Il faut par ailleurs considérer que les micro-organismes passant dans l'abomassum constituent un appoint nutritionnel non négligeable pour les ruminants. Ils procurent en effet à leur hôte bon nombre de composés azotés (protéines et autres) ainsi que différents composés essentiels qu'ils synthétisent. On estime ainsi que chez la vache ± 70 % des 2 à 4 kg de micro-organismes sont digérés par jour, fournissant, entre autres, plus de 100 g de protéines. Si les micro-organismes fournissent à l'hôte une quantité notable de composés azotés, l'hôte fournit en retour aux micro-organismes une bonne part des groupements NH2 nécessaires à la synthèse de ces composés. La vache récupère en fait sous forme d'urée une bonne part des groupements NH2 provenant de son propre métabolisme protéique (cfr. chapitre 6). Elle récupère de même l'ammoniac provenant de l'activité bactérienne sur le bol alimentaire. L'urée ainsi produite est injectée dans le tube digestif avec la salive.

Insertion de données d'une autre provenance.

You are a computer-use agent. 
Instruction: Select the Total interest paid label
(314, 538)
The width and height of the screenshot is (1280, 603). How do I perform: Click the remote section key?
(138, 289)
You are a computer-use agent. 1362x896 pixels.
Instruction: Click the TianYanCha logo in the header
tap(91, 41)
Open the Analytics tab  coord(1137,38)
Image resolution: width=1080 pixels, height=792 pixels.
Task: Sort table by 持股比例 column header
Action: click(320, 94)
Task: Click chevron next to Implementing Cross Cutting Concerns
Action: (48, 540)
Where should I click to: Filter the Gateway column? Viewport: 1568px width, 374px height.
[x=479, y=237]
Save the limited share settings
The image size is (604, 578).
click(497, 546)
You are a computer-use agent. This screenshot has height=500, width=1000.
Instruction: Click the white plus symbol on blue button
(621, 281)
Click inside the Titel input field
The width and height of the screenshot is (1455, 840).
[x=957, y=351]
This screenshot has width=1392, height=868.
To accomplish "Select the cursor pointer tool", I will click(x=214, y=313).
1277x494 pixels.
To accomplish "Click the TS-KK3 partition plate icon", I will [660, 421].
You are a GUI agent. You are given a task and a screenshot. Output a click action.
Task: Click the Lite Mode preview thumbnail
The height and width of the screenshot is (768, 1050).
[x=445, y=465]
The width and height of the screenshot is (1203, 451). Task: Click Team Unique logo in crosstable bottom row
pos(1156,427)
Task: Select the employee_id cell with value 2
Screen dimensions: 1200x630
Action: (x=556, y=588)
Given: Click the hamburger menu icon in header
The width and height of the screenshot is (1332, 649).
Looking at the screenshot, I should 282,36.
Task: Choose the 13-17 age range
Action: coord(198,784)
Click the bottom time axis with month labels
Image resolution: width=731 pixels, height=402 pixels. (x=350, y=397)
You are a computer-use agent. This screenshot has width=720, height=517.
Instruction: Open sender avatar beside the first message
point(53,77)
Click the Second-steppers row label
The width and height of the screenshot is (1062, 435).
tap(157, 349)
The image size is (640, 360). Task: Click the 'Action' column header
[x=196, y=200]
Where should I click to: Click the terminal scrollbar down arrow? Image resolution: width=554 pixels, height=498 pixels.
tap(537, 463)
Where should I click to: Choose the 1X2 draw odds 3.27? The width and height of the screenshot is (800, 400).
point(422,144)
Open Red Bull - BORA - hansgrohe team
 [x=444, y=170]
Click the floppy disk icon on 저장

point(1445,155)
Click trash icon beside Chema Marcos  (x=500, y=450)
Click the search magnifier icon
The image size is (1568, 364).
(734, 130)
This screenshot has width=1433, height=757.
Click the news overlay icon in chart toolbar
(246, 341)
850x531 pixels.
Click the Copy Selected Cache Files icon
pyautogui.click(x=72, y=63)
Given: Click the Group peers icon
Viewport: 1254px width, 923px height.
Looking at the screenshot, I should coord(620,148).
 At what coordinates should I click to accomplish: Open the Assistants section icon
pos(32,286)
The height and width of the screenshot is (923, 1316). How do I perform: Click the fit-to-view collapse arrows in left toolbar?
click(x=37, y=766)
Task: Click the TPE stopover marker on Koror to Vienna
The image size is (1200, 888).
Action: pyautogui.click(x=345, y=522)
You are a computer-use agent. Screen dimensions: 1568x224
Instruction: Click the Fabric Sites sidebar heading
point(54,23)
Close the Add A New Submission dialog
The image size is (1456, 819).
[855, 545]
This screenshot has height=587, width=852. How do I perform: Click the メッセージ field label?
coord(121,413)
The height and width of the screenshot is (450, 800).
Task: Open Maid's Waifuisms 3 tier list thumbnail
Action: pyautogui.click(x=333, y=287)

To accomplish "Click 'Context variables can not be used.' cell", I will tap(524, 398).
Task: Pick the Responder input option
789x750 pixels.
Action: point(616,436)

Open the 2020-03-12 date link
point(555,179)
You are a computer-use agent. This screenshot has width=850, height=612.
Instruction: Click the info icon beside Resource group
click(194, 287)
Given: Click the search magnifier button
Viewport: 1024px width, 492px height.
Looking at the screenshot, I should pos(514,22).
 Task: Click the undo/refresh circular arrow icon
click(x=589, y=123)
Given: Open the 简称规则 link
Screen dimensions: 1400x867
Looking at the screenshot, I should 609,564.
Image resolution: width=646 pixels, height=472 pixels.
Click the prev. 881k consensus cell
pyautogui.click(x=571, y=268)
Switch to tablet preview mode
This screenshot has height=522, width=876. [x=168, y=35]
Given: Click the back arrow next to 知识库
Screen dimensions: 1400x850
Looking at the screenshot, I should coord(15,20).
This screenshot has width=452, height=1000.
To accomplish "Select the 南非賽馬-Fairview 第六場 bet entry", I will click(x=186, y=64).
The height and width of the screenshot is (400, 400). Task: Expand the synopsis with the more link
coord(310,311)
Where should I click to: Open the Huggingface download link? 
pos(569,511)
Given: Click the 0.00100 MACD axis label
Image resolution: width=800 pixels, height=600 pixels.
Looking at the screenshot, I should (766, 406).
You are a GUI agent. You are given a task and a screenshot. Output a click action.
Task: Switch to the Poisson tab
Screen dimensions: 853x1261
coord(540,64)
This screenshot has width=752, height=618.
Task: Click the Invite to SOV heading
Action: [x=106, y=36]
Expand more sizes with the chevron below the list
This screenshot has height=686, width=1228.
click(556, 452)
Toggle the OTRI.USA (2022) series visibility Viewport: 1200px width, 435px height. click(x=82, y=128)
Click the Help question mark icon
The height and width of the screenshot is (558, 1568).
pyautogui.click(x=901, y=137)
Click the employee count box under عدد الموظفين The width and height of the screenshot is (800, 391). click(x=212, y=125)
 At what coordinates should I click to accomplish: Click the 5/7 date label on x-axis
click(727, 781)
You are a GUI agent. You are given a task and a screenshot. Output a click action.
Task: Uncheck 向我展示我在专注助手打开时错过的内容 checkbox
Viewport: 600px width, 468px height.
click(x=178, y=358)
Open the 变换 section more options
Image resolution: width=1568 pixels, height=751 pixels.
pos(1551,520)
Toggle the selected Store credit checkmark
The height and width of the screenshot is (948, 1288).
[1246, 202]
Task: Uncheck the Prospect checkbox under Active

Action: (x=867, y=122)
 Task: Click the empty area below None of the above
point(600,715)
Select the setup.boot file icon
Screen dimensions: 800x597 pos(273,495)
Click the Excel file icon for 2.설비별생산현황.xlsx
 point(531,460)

Une partie importante de l'azote est ainsi recyclée : ce qui permet aux ruminants d'assurer sans trop de problèmes une balance azotée correcte alors que leur régime alimentaire peut être pauvre en produits azotés.

2. La coprophagie
L'ingestion des fèces est d'importance au plan nutritionnel pour bon nombre d'espèces, des poissons aux mammifères. L'autocoprophagie est cependant relativement rare. Dans la plupart des cas, les animaux mangent les fèces d'autres espèces (herbivores mangeant les fèces de carnivores par exemple), ce qui leurs procurent des nutriments particuliers. Ce type de coprophagie peut être observé chez des espèces telles que chien, chat ou cheval lorsque le régime alimentaire est mal équilibré. L'autocoprophagie est pratiquée par de nombreux rongeurs (lapin, castor, écureuil, chinchilla) ainsi que par certains lémuriens (opossum et koala). Chez ces espèces, essentiellement herbivores, la digestion de la cellulose a lieu dans l'intestin; une situation anatomique moins avantageuse que celle des ruminants et qui donne un rendement moins élevé, compensé par réingestion immédiate de fèces particulières (cœcotrophes). Ces fèces ont la même composition que le bol alimentaire se trouvant dans l'intestin et contiennent donc tous les micro-organismes s'y trouvant. Les cœcotrophes sont toujours expulsées séparément des autres fèces et sont nettement plus molles, ne subissant que peu de réabsorption d'eau. Elles sont avalées telles quelles sans être mastiquées et stockées dans une poche antérieure (non acide) de l'estomac (figure 5-16), où les attaques des micro-organismes peuvent continuer. Ce comportement permet une nette amélioration du rendement de la digestion de la cellulose. Il permet par ailleurs un gain en composés azotés et en certains nutriments essentiels que procurent les micro-organismes lorsqu'ils sont eux-mêmes digérés.

 
Figure 5-16
 
 
Figure 5-16: La coprophagie chez le lapin : les fèces réingérées sont stockées dans une poche antérieure de l'estomac où la digestion des fibres végétales entamées dans l'intestin par les micro-organismes peut continuer.